[INSTRUCTION 1] In the article on 1099 liability, what amount per form was CPA Larry Waldman found liable for?
[INSTRUCTION 2] Extend the article on 1099 liability, picking up right after its final sentence.

[SUPPLIED TEXT]
* * * * * * *
Failing to send a 1099 can have some really nasty implications, so a lot of us are careful to not miss sending one out when required. Unfortunately, you can also get in trouble for sending one that should not have been sent if the person receiving it objects.
If there is any ambiguity there can be a damned if you do, damned if you don’t situation. CPA Larry Waldman was someone damned for doing. A federal district court found him liable to the two former shareholders of his professional corporation, Waldman & Co. CPAs PSC in the amount of $30,000 – $15,000 each, for six 2009 forms that he filed with the IRS – $5,000 per form.
Blast From The Past
I reported on the appellate review of the district court decision in 2015. I referred to Joe Kristan’s 2014 coverage of the district court decision. In my piece, the link to Joe’s story is broken, but there is always the Wayback Machine. Like a lot of tax blogging, in both those pieces we are just reporting on decisions, with an implicit assumption that they are right and reflecting on the implications. My main takeaway was that the litigation seemed sort of pointless and represented a transfer of wealth from the CPA profession to the legal profession.
* * * * * * *
(Items listed in the dataset)
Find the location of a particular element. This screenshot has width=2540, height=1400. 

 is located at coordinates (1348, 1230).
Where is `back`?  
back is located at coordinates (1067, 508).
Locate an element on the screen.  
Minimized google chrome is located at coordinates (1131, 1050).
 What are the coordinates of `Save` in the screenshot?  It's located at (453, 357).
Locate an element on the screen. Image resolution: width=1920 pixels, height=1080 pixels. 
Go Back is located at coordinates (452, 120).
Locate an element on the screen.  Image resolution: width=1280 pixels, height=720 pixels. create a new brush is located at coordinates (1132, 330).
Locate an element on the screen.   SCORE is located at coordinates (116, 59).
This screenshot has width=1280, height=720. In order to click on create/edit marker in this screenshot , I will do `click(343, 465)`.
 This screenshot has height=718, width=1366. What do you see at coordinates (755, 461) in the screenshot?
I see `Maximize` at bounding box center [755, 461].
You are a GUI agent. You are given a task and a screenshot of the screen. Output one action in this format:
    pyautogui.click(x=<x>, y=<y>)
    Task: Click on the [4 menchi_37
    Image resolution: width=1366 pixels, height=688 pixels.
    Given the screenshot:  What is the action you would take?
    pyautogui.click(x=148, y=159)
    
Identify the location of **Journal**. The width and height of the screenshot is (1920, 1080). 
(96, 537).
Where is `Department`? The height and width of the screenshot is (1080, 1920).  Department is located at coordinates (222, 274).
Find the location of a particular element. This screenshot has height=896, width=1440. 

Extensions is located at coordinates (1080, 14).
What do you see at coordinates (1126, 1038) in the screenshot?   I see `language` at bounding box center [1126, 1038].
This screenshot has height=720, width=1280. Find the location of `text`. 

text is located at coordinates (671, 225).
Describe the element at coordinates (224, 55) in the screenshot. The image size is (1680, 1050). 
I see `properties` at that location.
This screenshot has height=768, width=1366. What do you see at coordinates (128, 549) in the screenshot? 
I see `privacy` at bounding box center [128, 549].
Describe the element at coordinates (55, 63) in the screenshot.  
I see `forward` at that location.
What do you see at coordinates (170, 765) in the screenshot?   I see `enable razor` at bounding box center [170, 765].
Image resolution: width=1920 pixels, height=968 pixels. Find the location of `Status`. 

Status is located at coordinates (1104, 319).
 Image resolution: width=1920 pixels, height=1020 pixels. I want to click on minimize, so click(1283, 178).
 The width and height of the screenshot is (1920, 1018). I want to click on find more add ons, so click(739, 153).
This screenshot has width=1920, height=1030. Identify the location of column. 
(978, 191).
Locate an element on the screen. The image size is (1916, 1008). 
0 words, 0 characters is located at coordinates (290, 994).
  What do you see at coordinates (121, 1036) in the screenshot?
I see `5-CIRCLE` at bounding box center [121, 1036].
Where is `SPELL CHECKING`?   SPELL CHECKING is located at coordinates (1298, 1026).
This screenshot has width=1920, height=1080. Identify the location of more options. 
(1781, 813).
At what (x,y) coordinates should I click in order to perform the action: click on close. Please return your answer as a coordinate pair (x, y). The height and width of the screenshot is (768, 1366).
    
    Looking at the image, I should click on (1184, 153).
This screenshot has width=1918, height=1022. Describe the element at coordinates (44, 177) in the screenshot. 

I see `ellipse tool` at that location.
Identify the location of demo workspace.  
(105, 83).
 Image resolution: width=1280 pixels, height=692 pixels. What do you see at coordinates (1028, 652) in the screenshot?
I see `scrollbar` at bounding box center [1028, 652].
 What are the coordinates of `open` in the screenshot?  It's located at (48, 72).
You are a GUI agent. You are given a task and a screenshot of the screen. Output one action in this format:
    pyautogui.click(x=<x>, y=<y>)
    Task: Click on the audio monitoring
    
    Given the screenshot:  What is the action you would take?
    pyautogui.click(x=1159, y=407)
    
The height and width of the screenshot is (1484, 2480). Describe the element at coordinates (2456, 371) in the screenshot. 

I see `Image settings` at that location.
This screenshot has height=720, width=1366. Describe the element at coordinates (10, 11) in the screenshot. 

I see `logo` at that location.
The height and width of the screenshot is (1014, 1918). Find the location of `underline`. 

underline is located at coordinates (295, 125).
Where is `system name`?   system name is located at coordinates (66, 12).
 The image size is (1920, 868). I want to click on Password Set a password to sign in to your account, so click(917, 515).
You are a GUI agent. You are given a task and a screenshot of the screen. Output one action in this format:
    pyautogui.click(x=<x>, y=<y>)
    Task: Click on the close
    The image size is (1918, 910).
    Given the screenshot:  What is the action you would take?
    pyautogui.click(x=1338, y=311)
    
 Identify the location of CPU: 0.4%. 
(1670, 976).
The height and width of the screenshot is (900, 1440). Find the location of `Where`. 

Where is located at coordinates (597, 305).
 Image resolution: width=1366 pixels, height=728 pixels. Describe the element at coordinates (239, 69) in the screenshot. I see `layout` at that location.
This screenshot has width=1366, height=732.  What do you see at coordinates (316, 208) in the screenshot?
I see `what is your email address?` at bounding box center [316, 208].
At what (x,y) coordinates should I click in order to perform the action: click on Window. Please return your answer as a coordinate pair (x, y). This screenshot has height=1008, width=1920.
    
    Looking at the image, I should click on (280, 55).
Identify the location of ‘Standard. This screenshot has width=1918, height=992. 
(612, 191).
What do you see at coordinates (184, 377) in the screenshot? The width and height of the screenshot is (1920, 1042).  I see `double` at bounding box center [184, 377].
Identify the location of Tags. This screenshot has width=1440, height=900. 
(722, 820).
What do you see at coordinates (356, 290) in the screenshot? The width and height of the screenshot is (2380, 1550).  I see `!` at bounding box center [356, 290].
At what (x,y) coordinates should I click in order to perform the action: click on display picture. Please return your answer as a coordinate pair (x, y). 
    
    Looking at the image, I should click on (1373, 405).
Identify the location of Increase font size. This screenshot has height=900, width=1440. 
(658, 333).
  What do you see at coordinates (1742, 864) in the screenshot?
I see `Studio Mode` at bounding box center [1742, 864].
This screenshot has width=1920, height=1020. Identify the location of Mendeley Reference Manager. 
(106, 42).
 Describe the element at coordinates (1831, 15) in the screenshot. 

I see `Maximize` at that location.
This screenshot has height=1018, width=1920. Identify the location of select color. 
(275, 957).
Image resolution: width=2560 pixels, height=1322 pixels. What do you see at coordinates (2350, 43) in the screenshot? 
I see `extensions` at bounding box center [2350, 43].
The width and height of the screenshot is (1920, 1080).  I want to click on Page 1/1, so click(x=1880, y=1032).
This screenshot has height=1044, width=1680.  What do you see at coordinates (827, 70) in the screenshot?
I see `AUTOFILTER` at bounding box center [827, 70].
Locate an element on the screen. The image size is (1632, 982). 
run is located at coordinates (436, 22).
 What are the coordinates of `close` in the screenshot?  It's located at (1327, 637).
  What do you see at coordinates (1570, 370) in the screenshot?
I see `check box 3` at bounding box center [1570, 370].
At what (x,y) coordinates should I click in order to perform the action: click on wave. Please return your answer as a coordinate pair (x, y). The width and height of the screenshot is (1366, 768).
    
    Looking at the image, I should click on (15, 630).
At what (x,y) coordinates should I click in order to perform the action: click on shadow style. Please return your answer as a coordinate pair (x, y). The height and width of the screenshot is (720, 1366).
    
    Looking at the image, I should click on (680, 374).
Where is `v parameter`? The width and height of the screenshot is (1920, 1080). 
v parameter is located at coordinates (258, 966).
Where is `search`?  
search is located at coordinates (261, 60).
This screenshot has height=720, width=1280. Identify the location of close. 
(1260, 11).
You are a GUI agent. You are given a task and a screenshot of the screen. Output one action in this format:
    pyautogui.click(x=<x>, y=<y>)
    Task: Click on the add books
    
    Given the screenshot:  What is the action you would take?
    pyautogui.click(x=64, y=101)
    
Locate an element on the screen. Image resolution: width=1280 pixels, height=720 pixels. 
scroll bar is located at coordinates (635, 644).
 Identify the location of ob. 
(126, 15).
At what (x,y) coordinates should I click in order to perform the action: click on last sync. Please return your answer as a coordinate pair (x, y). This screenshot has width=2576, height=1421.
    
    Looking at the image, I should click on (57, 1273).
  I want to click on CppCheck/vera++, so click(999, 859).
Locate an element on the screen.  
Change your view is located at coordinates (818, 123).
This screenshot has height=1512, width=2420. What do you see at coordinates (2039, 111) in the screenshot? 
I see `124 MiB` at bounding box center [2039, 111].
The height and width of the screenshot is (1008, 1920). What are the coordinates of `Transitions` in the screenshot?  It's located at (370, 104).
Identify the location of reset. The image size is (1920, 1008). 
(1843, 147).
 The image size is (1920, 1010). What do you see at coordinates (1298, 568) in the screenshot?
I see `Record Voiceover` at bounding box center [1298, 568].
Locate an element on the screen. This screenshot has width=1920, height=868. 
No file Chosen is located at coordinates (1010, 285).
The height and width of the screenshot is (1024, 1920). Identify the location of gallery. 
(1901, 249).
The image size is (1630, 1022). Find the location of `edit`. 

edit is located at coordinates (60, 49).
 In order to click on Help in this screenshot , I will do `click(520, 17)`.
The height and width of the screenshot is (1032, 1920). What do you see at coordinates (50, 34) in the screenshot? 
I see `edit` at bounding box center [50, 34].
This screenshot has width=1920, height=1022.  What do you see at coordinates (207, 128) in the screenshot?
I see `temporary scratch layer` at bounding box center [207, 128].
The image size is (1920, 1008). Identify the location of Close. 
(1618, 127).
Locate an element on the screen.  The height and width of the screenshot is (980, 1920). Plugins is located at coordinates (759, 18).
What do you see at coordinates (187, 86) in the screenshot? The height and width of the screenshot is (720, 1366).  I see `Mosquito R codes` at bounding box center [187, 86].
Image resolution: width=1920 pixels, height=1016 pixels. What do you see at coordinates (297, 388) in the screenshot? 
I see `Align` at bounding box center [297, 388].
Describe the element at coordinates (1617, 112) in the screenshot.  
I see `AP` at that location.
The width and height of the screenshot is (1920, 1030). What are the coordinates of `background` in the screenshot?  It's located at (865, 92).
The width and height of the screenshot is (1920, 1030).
* * * * * * *
[FINAL RESULT 1] $5,000 per form.

[FINAL RESULT 2]
Mr. Waldman, on the other hand, gets annoyed every time the article pops up when he googles himself. What is particular galling to him is the Internal Revenue Code provision involved Code Section 7434 – Civil damages for fraudulent filing of filing of information returns. Mr. Waldman does not think there was anything fraudulent about what he did. He asked me one CPA to another to take another look. I ran up my PACER bill studying the compliant, several of the filings and transcripts of the trial. It’s a messy story and some of Mr. Waldman’s actions were, in my view, unwise, but I do agree that it is unfair to refer to what he did as fraud.
The lawsuit was one of several suits coming out of the breakup of Waldman & Company. The two minority shareholders were able to leave with a significant number of clients and also were able to take some work-in-process and receivables- just shy of $125,000. The cash basis PSC had to recognize income on the distribution but claimed an offsetting deduction. For the distribution of property, the PSC issued each of the former shareholders a 1099-MISC for their share.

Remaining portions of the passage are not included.